All,
Today we discussed Simon's slides [1] about DTB signatures. Simmons points (as I understand them) * U-boot has used signatures in FIT format for years * The technique used for FIT is actually generic to any DTB * Such a signed DTB could still be passed to kernel * even an old one like 4.4 * Suggest we adopt this for signing individual DTBs
Discussion: * General interest in idea, no strong objections * multiple people want to see the worked example to know for sure * Which nodes do we want to sign? * Should we sign in a way that allows the kernel to recheck the signature? * would require we exclude from hashing anything that will get fixed up by u-boot at run time, such as mac addrs and chosen * If u-boot applies any non-trivial DTBO's, the kernel won't be able to check the result, is it worth the effort for the simple case? * If we really want the kernel to verify, we should pass on a set of dtbs: a base and set of overlays, one overlay would be the fixup data. kernel could check each dtb and then verify that fixup data only touches the stuff that it should * Joakim worked with a student to do things very similar to what Simon is talking about. see [2]
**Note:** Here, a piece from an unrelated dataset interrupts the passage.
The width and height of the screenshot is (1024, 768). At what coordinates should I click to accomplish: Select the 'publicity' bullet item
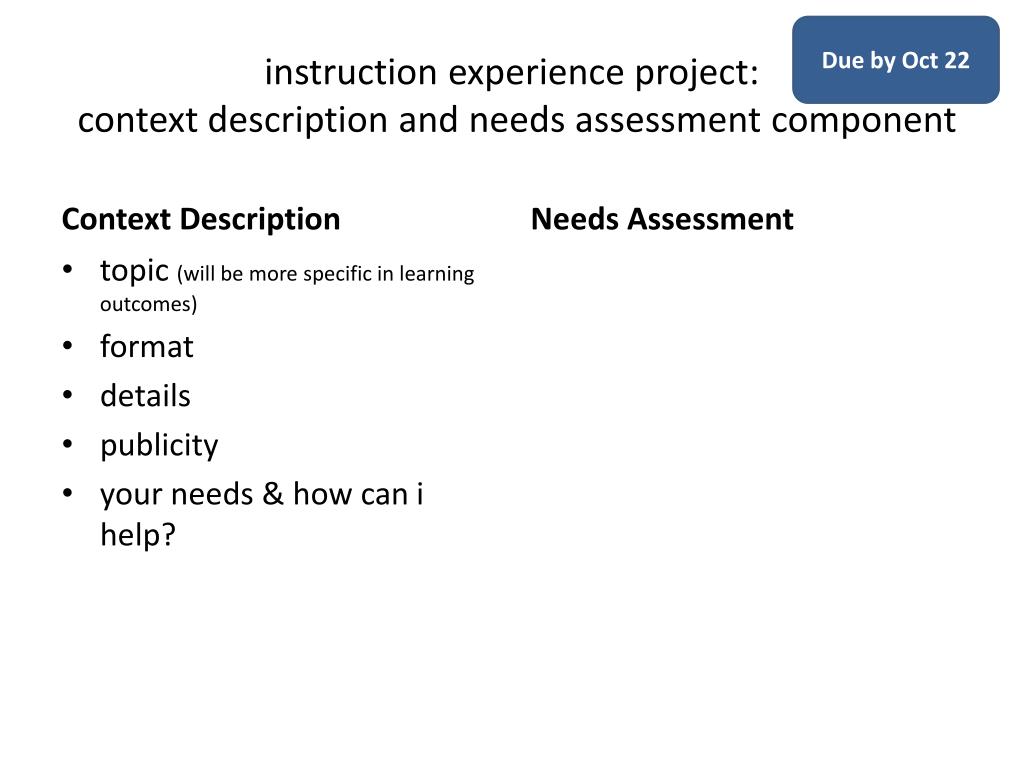159,446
Other comments: * verifying 10 rsa signatures on 10 hashes is more expensive than verifying 1 rsa signature of 10 strong hashes. (RSA signatures on the actual data itself would be VERY expensive.) * We should be careful about boot time in all these discussions. * If all the DTB data is internal to u-boot, just use FIT and have one signature for all the various hashes.
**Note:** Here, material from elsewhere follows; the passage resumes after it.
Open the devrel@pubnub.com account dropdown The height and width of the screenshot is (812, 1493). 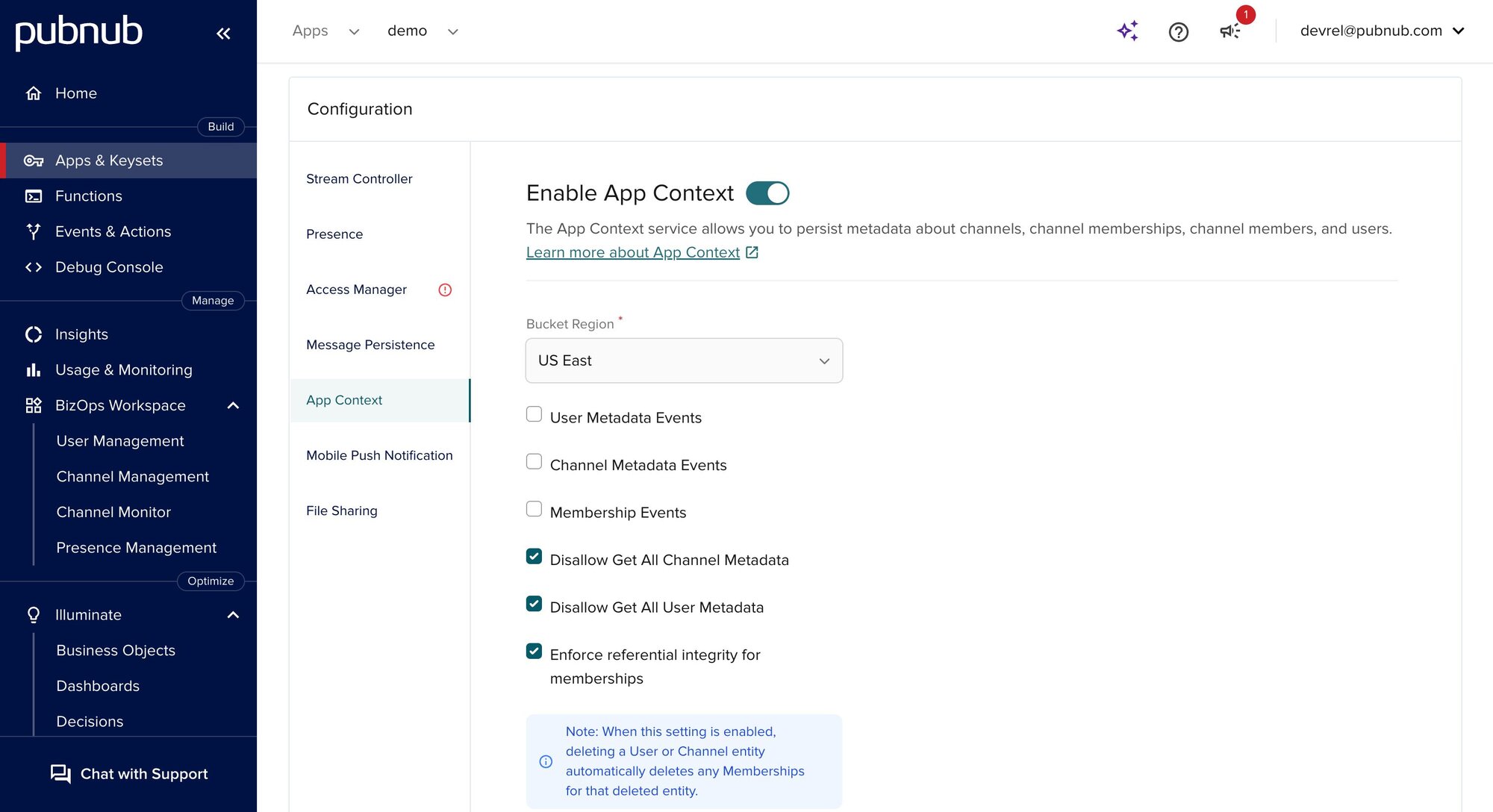click(x=1382, y=31)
* Is it OK to use the "exploded" rsa public key data in all cases? * Is the exploded for faster or just less code? * Can we supply the plan/std pub key AND the exploded version? * implementations that care about speed and code size can use the exploded ver, while things that need to standard key structure can use that. We would need a offline tool to verify both. * UEFI secure boot will have public keys installed. Can we explode the key on install for internal storage?
Actions: * Simon to work up an example of signing just one dtb
We also introduced the topics of DT lifecycle at firmware level: A) Source level lifecycle, keeping things in sync A1) Golden source repo A2: Golden source for platforms that opt-in A3) auto checker but manual fixup A4) remove DT from sub projects and rely on B2 model Pretty sure this is a NOPE! A5) do nothing and trust platforms maintainers to do the right thing (despite evidence that many are not currently). B) runtime life-cycle B1) each component has its own DTB B2) DTB is only present in "first" firmware and is passed along from there B3) mixture of B1 & B2 at different firmware stages
Actions: * Bill to make slides so we can discuss properly on Oct 18.